So I didn't go to class yesterday or this morning. I don't know what's wrong with me - it's like I just can't face the world. I can see everyone getting tired of me being miserable and useless. But all I want to do is lie in bed and be miserable. Anyway.
Yesterday after I posted, I ate everything. It got to a point where my stomach literally felt as if it was going to tear from all the food I shoved into it. So disgraceful, but I pledge to be honest you know? So far today I have only had a cup of coffee. I have a casting later - my first one ever - my agency let me know about it yesterday, but it is jerseyshore themed! How weird is that!? So I have to dress jersey. This may be tough, but I have the right kind of accent. Anyway, going to eat as little as possible today, which may be hard since I ate so much yesterday and that usually makes me super hungry. I made tomato soup yesterday which I didn't eat, so I shall just have some of that. I only have two and a half weeks to lose 11lbs. This is not the time to fuck around.

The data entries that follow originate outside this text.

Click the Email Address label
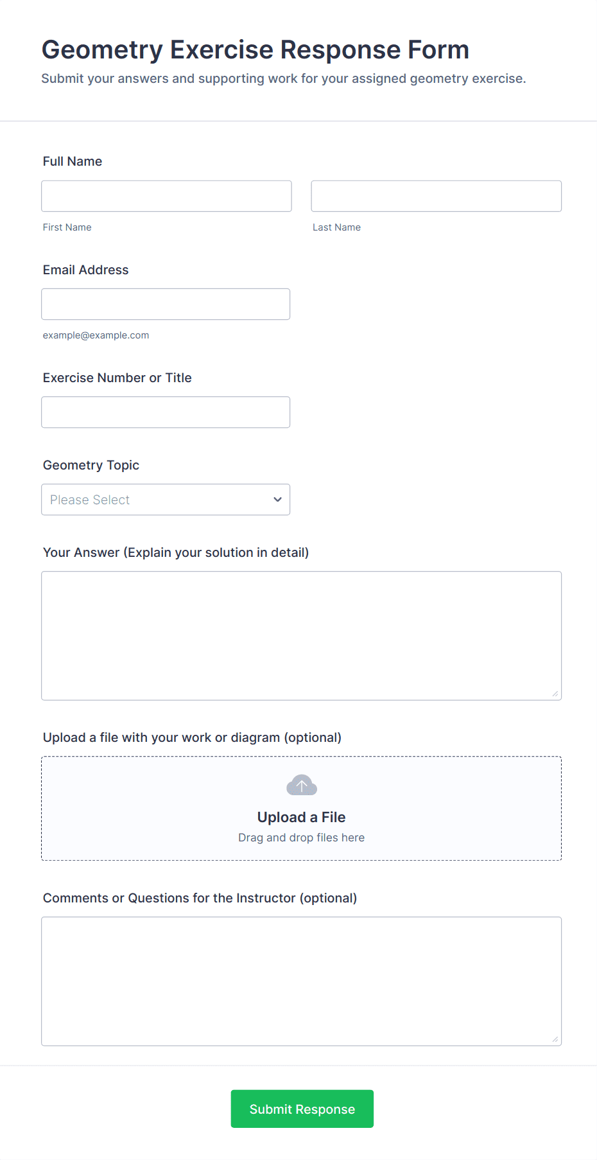The height and width of the screenshot is (1160, 597). pos(85,270)
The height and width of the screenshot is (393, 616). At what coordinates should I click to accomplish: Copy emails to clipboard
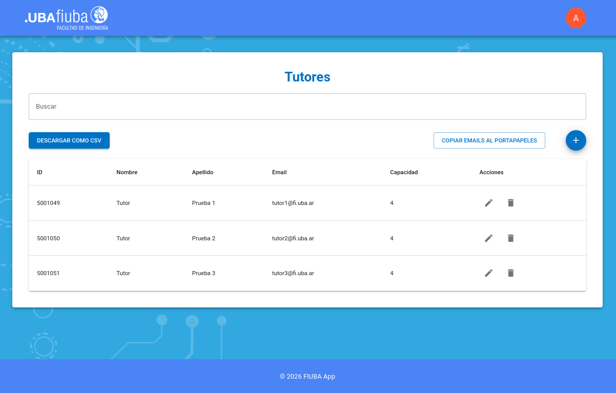[x=489, y=140]
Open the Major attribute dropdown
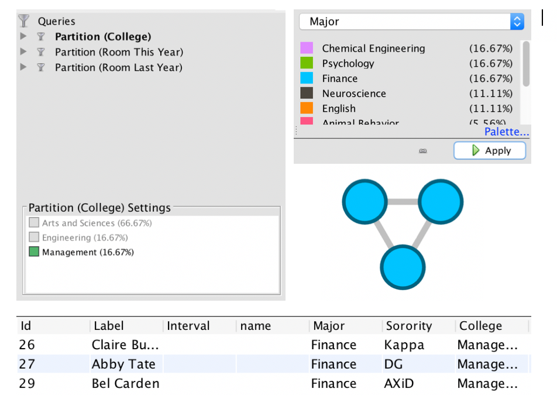Screen dimensions: 557x413 click(411, 22)
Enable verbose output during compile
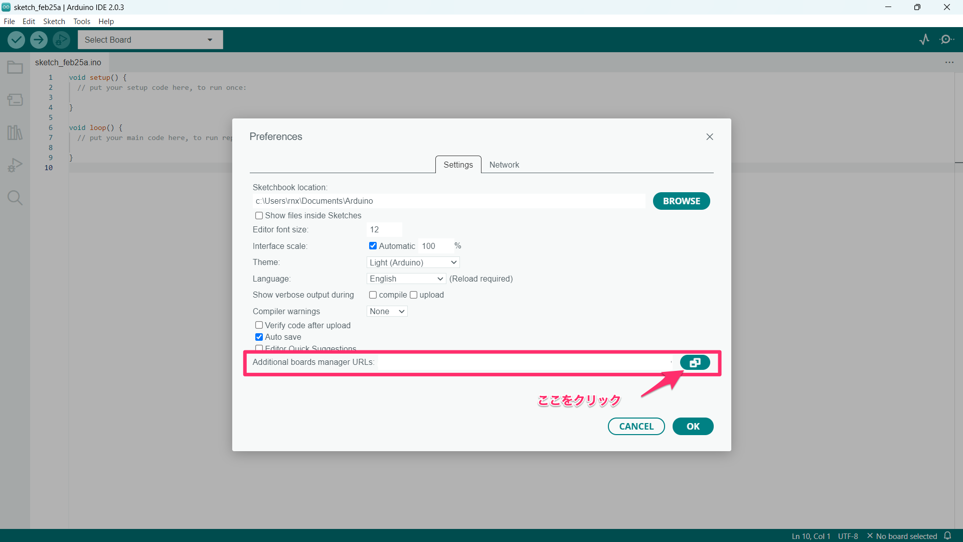 (373, 295)
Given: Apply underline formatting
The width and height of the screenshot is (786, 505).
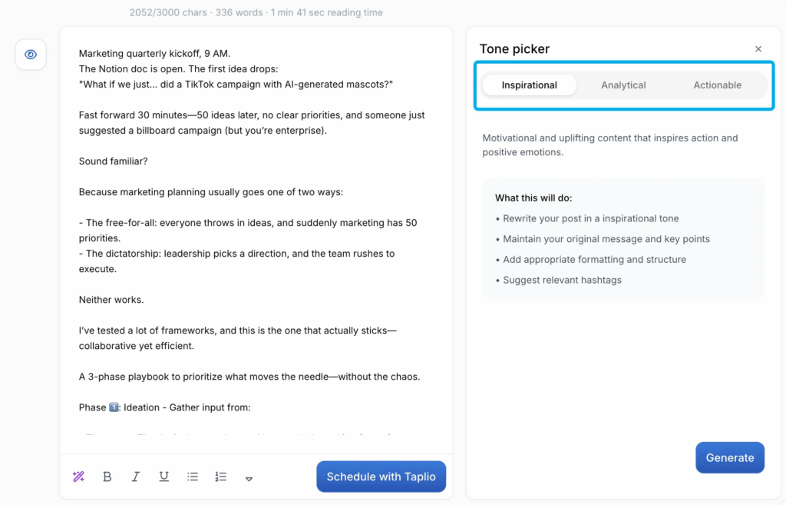Looking at the screenshot, I should pyautogui.click(x=163, y=477).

I went to my doctor today about my lady issues. I couldn't get the pap because she had concerns. So now I have to go have another test next week and go see another doctor to rule out any "physiological issues" i.e. cancer. I guess the good news is that whatever happens they can just take the whole damn thing out - it's not like I want children. Although, everyone keeps telling me i'll change my mind, so they probably won't let me do that.
All too much effort for me right now, I just want to go back to sleep. Over it.